BEGIN PROVIDED DATA
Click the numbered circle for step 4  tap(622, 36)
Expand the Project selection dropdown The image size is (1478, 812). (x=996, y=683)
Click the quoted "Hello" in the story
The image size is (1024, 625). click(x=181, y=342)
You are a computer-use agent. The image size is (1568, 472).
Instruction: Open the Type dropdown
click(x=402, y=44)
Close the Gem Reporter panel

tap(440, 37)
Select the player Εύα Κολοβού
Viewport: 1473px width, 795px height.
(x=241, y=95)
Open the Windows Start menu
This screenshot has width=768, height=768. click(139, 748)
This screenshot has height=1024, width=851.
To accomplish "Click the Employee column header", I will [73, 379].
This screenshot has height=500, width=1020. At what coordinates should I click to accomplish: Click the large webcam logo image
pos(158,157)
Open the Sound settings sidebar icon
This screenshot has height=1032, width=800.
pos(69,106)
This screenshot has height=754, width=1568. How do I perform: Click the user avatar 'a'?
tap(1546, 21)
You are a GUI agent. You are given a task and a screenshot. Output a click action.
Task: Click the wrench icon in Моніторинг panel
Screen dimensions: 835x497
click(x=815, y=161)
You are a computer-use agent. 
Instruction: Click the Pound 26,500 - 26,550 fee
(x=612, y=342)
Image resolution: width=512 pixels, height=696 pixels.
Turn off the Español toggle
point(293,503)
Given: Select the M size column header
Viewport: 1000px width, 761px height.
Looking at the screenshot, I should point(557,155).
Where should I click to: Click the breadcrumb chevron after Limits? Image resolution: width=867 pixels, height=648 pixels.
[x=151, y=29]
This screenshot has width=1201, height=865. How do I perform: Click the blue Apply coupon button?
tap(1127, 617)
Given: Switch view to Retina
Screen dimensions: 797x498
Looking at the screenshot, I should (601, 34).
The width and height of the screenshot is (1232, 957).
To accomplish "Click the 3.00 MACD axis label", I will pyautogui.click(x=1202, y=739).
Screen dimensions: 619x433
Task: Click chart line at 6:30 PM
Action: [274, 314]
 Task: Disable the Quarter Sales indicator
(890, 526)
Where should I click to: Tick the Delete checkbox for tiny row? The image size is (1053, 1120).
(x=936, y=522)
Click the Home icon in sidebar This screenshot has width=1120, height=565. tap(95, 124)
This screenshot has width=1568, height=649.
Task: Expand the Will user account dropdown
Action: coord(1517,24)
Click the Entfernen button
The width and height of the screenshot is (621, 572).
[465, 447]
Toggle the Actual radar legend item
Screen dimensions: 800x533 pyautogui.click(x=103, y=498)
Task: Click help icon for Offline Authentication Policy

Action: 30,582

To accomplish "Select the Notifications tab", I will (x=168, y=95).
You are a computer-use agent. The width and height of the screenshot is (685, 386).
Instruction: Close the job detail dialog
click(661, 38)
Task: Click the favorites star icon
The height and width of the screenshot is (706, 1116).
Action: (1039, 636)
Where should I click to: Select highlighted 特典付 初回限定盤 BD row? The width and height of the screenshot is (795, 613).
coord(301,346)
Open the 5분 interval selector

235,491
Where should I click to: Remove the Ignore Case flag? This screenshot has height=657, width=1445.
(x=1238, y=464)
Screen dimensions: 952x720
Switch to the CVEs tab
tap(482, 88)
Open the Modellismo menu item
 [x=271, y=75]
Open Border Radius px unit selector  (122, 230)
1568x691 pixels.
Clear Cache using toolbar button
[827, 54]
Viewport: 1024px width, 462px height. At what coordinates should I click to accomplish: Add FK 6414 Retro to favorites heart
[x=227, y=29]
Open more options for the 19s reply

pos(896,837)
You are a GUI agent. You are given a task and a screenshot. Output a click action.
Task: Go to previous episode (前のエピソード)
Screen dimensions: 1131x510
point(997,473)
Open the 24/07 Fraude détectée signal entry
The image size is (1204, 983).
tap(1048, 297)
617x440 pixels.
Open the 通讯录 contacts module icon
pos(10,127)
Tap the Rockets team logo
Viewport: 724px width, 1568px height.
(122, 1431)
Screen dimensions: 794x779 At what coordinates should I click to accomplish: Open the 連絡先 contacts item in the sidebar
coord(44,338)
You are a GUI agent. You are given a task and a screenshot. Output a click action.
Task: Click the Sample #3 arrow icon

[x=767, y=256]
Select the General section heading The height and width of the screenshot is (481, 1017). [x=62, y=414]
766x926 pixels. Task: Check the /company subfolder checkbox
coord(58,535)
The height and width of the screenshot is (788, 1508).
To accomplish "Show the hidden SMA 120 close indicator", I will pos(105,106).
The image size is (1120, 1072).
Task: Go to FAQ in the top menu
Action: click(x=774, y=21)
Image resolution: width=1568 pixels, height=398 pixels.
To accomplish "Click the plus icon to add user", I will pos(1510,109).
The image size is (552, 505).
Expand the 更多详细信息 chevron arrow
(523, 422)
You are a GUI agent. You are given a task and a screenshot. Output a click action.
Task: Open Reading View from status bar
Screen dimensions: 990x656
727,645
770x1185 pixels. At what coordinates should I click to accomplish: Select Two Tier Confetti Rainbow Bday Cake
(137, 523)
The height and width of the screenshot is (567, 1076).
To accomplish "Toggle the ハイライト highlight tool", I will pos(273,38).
END PROVIDED DATA
#### [WHAT IS BEING ASKED]
The entries above hold the needed span. Transcribe exactly the lines from the one with "Where should I click to: Tick" to the one with "Task: Click the favorites star icon", both included.

#### [RESPONSE]
Where should I click to: Tick the Delete checkbox for tiny row? The image size is (1053, 1120).
(x=936, y=522)
Click the Home icon in sidebar This screenshot has width=1120, height=565. tap(95, 124)
This screenshot has width=1568, height=649.
Task: Expand the Will user account dropdown
Action: coord(1517,24)
Click the Entfernen button
The width and height of the screenshot is (621, 572).
[465, 447]
Toggle the Actual radar legend item
Screen dimensions: 800x533 pyautogui.click(x=103, y=498)
Task: Click help icon for Offline Authentication Policy

Action: 30,582

To accomplish "Select the Notifications tab", I will (x=168, y=95).
You are a computer-use agent. The width and height of the screenshot is (685, 386).
Instruction: Close the job detail dialog
click(661, 38)
Task: Click the favorites star icon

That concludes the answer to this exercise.